[Saved data entries]
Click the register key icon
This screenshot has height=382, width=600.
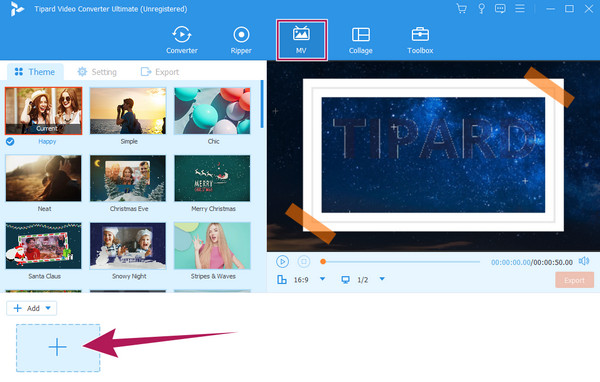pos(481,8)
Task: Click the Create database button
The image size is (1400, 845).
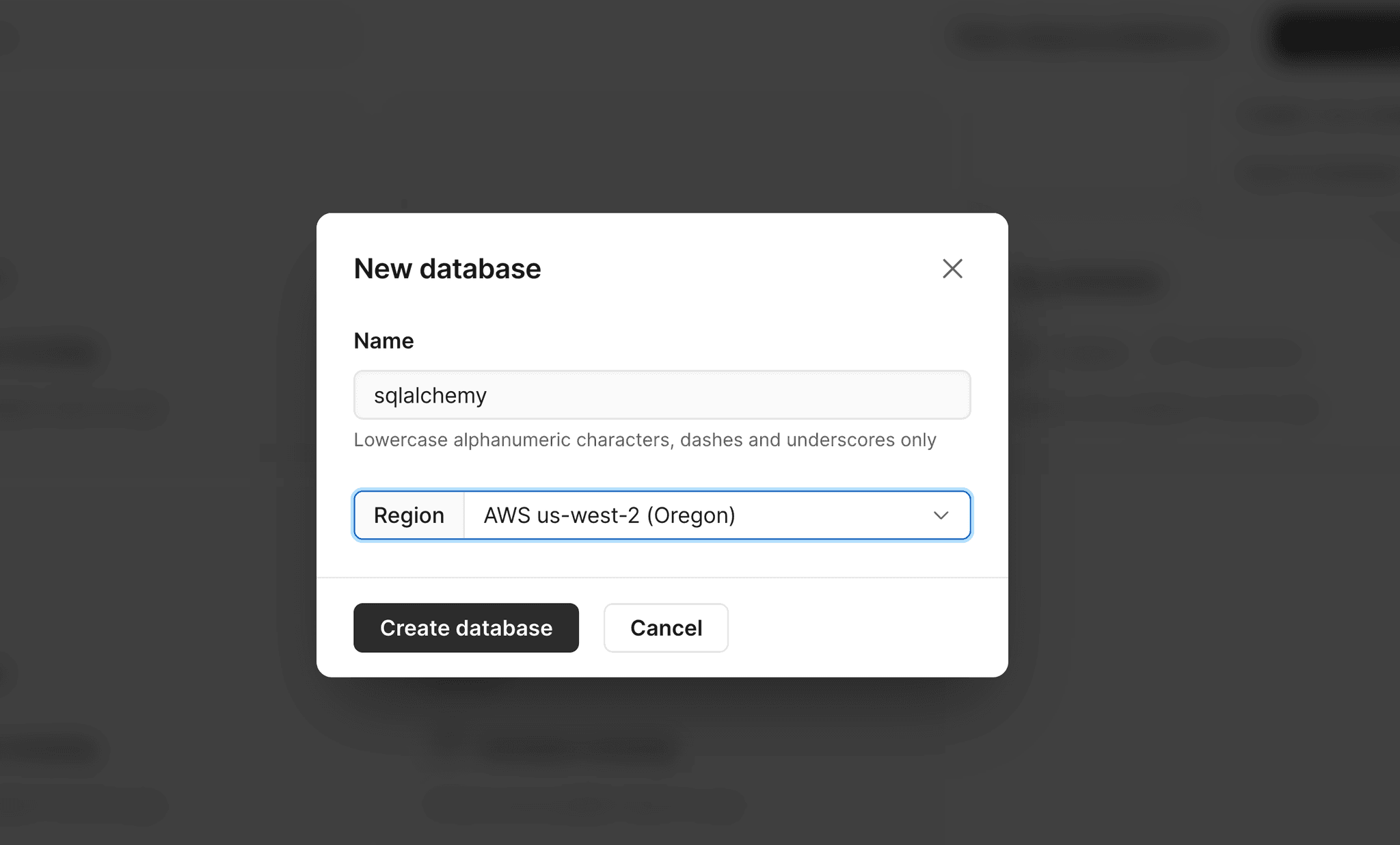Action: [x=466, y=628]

_Work required:_
Your answer should consist of every line from the entries that holds "Click".

_Solved problem:_
Click the register key icon
Task: Click the Create database button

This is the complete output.